_Short exercise_:
Please pick out and copy every line in the listing below that contains the word "title".
-- Given entries start --
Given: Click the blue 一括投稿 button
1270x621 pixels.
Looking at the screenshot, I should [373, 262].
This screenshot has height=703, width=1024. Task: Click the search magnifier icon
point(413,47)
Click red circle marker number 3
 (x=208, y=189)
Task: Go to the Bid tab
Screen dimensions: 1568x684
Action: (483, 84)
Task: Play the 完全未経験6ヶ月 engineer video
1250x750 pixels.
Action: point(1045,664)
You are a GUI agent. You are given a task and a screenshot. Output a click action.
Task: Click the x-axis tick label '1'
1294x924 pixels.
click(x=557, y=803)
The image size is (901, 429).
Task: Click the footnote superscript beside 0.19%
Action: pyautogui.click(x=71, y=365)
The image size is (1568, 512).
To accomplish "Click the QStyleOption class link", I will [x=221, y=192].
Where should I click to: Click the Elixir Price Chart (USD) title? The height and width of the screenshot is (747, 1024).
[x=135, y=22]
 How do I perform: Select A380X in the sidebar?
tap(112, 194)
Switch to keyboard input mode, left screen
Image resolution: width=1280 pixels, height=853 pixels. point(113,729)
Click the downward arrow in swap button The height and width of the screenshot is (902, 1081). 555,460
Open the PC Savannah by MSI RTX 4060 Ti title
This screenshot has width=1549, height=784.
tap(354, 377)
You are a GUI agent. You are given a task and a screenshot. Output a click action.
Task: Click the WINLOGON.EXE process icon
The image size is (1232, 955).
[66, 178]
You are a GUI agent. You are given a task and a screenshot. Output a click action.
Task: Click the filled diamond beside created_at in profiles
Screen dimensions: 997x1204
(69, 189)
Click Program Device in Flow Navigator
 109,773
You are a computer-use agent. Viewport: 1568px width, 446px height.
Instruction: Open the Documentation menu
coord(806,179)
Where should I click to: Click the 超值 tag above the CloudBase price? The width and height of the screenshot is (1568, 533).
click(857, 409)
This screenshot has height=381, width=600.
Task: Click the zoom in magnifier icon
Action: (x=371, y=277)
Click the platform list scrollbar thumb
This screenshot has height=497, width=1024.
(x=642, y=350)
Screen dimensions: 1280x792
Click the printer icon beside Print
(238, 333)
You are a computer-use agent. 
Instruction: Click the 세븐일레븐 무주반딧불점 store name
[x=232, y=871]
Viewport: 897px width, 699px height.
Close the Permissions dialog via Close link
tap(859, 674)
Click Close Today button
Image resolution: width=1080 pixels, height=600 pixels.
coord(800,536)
-- Given entries end --
_Answer for this exercise_:
Where should I click to: Click the Elixir Price Chart (USD) title? The height and width of the screenshot is (747, 1024).
Open the PC Savannah by MSI RTX 4060 Ti title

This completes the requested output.